調査2日目

昨日に引き続き、終日源平盛衰記の調査をしました。今日は4人で、手分けして乱版と写本を見ました。数百年も前の紙と墨跡を見ながら、書写者の思いを感じ、彼がふと机を離れた瞬間をも推察できるのが書誌調査の理想、と何かで読んだことがあります。勿論、そんな水準に達することはできていませんが、実物を触り、凝視し続けると、そこに書かれている文字の意味だけでなく、資料をとりまくさまざまな情報が話しかけてくるような気がしてきます。
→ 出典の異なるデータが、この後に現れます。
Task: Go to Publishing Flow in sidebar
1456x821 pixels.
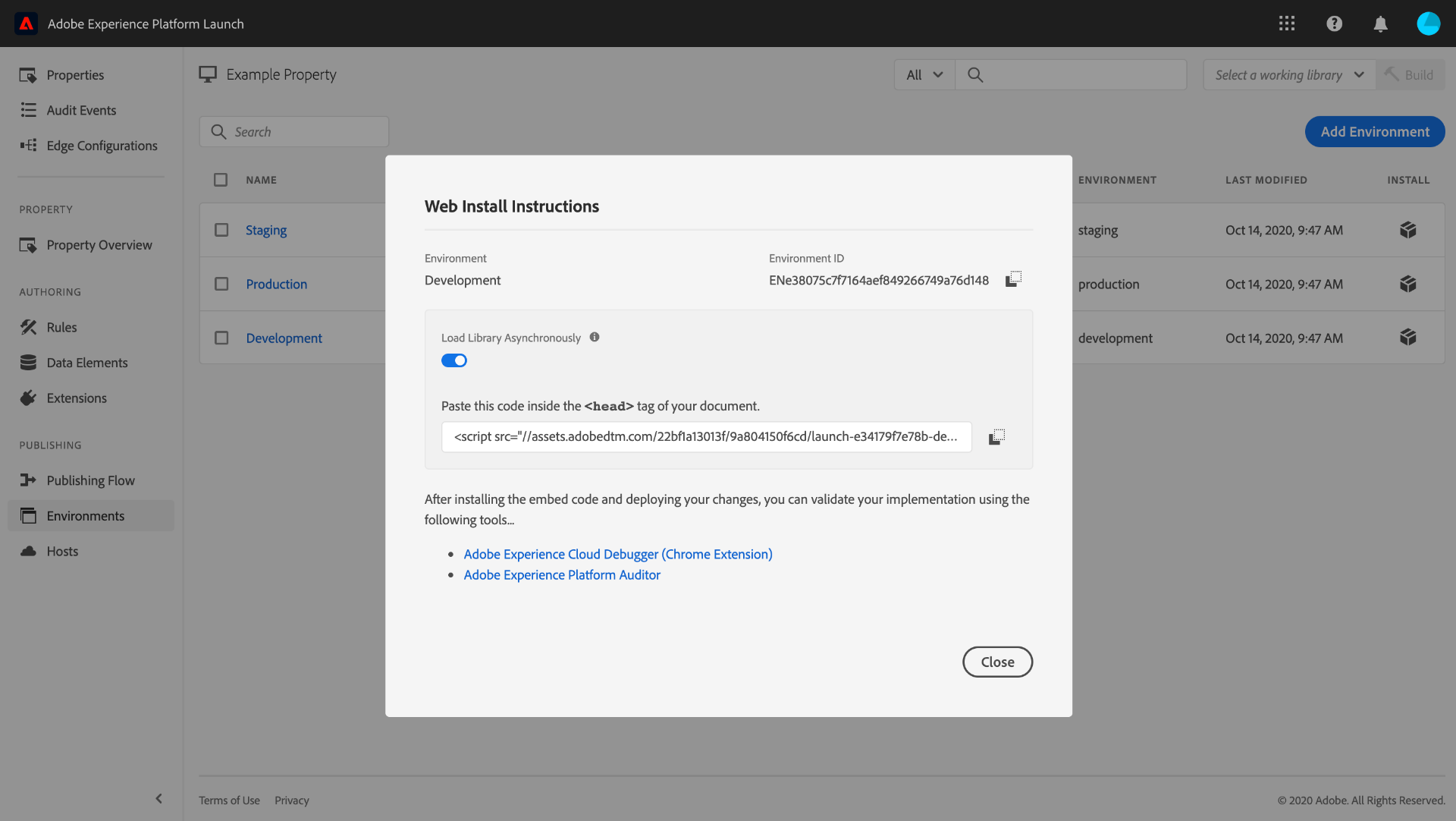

写本の奥書や識語を、活字で印刷された通知文のように受け取ってしまうのは危険です。それが、何のために、いつ、そこに書かれたのか、テクスト本体とどう関係しているのか。ひろく、冷静に情況を読まなければ、見当違いのストーリーをでっち上げるはめになりかねません。今日入手したデータを、ゆっくり吟味しながら考えたいと思います。

駅まで歩き、交番脇にある「お茶の水」を教えたら、3人とも初めて見るのだそうで、さっそく写真を撮っていました。聖橋近くのレトロな喫茶店に入り、ウィンナコーヒーを前に、今後の計画や分担を相談していると、突然、ニコライ堂の鐘が鳴り出しました。土曜日は、徹夜の祈祷があるらしい。街を包むように鳴り続けます。昨日、私は30年間愛用した腕時計を失くしたのですが、拾って届けてくれていた人がいて、古時計も甃に落としたのに壊れず動き続けていて、この街に感謝したくなる1日でした。

今日の調査の成果も含め高木浩明さんが、「『源平盛衰記』乱版の正体見たり」と題して、関西軍記物語研究会で発表します(4月28日(日)13:30から、京都府立大学稲盛記念館105教室)。